- **SUPPLIED DATA**:
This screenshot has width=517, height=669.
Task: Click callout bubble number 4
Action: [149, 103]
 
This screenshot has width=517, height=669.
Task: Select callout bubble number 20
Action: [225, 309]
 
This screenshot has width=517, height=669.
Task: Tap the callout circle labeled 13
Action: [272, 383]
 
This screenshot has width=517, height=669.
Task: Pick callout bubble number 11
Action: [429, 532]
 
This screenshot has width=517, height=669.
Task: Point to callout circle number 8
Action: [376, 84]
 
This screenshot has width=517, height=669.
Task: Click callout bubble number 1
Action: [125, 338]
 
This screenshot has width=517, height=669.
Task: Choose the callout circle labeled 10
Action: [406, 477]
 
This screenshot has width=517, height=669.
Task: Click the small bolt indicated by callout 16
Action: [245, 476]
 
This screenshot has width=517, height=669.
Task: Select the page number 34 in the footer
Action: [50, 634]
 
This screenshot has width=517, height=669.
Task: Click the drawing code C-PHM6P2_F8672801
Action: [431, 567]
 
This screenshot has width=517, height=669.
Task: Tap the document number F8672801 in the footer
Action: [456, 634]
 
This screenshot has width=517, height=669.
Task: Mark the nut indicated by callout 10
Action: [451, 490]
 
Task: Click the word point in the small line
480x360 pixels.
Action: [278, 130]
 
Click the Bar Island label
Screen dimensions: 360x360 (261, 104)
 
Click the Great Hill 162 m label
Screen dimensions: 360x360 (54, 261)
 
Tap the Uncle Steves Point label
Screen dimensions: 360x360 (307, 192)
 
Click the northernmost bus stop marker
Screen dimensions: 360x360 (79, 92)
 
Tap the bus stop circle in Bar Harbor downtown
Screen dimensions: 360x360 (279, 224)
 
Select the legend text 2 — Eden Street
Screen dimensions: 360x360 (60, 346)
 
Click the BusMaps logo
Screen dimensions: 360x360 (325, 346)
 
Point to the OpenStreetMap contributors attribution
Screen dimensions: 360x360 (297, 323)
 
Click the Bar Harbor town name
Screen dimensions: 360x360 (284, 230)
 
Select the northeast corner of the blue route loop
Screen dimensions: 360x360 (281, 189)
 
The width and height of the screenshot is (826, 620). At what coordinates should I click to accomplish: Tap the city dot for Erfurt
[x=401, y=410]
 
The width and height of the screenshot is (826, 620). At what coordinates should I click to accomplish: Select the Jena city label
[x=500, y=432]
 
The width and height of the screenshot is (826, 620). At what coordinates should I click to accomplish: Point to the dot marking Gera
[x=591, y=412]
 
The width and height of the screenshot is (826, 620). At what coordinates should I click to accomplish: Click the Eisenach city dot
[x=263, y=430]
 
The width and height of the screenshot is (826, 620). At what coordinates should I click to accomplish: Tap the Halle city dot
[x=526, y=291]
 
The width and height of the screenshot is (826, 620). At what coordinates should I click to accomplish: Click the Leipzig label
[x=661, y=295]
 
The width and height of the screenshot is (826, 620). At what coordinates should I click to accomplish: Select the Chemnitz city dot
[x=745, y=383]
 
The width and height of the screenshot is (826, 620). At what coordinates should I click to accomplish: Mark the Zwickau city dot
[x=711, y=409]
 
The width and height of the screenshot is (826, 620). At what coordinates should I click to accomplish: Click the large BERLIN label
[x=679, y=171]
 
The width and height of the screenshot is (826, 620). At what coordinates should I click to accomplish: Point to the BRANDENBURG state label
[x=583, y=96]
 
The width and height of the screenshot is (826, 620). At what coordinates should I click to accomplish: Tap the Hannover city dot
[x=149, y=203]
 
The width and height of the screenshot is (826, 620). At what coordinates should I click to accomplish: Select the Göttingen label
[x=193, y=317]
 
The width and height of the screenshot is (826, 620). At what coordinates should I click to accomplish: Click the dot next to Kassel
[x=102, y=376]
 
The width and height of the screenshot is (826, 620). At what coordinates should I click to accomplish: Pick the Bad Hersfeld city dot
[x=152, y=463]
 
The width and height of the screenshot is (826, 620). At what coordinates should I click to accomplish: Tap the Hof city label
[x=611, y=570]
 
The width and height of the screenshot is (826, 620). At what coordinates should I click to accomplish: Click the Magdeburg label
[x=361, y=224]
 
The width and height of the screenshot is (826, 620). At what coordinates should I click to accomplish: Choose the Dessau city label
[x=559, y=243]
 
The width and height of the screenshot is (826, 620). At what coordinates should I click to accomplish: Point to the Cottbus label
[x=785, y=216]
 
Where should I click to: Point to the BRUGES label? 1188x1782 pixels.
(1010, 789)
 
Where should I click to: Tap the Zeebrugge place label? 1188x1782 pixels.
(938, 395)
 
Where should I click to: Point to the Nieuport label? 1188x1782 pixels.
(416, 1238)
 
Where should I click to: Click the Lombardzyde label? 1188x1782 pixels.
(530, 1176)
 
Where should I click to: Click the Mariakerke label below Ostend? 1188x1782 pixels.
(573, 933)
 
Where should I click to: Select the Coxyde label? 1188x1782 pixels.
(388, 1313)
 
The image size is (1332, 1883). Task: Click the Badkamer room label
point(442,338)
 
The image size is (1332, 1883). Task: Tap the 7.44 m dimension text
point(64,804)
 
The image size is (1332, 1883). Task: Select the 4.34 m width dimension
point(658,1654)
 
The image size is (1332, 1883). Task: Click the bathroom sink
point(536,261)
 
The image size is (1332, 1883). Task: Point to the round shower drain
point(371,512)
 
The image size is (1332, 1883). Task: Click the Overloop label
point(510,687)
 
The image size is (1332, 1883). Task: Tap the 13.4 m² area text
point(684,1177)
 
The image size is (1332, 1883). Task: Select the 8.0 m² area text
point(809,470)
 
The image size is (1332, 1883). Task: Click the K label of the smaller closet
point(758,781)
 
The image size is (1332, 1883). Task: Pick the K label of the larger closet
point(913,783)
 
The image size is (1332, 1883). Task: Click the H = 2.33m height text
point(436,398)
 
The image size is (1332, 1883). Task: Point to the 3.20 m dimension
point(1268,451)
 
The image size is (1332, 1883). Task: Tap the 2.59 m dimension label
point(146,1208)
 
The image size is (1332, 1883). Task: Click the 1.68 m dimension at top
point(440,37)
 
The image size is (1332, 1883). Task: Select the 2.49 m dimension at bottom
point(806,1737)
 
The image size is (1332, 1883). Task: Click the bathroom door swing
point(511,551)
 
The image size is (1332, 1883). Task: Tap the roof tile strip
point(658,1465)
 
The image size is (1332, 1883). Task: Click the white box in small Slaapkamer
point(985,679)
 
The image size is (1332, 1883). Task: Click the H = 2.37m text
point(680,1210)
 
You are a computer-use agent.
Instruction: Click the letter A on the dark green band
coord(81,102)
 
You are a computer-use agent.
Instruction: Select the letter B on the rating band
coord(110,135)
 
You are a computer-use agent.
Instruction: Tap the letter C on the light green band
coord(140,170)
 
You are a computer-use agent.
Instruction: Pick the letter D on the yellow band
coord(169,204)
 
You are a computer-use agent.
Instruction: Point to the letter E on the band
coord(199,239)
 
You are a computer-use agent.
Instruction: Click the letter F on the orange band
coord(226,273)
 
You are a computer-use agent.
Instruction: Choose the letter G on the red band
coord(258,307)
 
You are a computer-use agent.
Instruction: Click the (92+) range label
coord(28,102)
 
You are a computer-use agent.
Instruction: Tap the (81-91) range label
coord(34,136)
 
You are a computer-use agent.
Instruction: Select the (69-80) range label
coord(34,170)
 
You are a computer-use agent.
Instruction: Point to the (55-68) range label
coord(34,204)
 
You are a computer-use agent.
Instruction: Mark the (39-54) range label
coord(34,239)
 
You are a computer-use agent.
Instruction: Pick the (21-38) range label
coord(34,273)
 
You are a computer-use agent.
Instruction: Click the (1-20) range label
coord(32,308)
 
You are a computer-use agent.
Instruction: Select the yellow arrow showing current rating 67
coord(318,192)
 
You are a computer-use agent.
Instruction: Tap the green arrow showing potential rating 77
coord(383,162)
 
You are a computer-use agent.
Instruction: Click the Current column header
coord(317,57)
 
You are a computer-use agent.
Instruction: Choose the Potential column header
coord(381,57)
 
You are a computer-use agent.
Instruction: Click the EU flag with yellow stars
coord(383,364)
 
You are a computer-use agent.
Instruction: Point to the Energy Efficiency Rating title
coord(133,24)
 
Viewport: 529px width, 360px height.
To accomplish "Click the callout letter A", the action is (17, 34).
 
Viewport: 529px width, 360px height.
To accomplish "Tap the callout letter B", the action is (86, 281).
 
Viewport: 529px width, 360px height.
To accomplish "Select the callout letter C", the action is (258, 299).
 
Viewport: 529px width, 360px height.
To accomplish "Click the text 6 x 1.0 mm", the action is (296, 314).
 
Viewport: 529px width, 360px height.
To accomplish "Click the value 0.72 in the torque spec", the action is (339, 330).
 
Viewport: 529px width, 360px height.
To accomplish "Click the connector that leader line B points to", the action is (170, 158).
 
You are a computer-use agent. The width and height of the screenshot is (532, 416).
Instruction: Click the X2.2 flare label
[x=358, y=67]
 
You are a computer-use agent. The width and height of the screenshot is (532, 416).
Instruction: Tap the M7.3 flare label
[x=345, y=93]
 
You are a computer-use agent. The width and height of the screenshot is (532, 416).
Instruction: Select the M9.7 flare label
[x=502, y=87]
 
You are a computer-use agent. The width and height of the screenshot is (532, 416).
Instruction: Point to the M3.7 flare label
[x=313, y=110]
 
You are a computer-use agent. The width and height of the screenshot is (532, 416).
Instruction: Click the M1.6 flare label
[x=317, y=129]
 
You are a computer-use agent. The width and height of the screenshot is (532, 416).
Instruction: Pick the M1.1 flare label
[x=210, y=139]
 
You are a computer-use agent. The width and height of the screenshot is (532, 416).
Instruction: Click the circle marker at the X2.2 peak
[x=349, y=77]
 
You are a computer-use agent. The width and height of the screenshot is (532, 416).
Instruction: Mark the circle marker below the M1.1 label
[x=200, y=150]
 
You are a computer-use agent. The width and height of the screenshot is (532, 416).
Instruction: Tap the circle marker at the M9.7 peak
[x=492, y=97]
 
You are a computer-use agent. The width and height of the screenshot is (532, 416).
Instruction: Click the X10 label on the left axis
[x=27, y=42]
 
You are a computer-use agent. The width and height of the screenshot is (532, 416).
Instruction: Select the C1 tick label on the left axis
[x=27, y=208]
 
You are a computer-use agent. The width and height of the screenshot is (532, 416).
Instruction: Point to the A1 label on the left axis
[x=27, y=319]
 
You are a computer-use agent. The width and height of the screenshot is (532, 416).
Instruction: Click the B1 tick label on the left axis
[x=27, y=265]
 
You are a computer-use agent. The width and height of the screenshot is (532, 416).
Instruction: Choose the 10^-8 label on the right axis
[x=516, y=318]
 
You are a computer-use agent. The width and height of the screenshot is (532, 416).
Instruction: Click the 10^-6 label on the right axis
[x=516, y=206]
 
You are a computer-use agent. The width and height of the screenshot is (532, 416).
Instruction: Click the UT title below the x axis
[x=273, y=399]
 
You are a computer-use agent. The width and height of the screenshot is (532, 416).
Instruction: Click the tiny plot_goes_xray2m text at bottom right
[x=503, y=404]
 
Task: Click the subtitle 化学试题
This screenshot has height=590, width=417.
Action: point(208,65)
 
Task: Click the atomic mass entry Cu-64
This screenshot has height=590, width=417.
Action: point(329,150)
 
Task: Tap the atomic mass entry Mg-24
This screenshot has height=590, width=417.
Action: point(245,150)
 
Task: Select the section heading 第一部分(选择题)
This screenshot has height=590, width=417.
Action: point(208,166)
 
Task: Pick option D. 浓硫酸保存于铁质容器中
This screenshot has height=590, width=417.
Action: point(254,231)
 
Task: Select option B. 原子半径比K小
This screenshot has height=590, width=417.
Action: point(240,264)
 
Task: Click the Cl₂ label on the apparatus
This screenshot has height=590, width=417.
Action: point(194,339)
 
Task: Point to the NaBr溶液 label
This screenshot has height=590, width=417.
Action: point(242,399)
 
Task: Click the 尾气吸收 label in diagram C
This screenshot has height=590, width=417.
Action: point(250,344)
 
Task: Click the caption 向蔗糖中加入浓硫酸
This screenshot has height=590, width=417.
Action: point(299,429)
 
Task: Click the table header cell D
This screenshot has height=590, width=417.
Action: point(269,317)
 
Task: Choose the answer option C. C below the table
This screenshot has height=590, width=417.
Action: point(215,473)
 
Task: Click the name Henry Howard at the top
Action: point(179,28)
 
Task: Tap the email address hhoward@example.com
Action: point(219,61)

- **STATED TASK**:
Rewrite everything from the line containing "The image size is (1332, 1883). Task: Select the 8.0" down to the line containing "point(806,1737)" as a Markdown table with the columns Row and Record line. Leave out blank lines.

- **RESULT OF THIS TASK**:
| Row | Record line |
|---|---|
| 1 | The image size is (1332, 1883). Task: Select the 8.0 m² area text |
| 2 | point(809,470) |
| 3 | The image size is (1332, 1883). Task: Click the K label of the smaller closet |
| 4 | point(758,781) |
| 5 | The image size is (1332, 1883). Task: Pick the K label of the larger closet |
| 6 | point(913,783) |
| 7 | The image size is (1332, 1883). Task: Click the H = 2.33m height text |
| 8 | point(436,398) |
| 9 | The image size is (1332, 1883). Task: Point to the 3.20 m dimension |
| 10 | point(1268,451) |
| 11 | The image size is (1332, 1883). Task: Tap the 2.59 m dimension label |
| 12 | point(146,1208) |
| 13 | The image size is (1332, 1883). Task: Click the 1.68 m dimension at top |
| 14 | point(440,37) |
| 15 | The image size is (1332, 1883). Task: Select the 2.49 m dimension at bottom |
| 16 | point(806,1737) |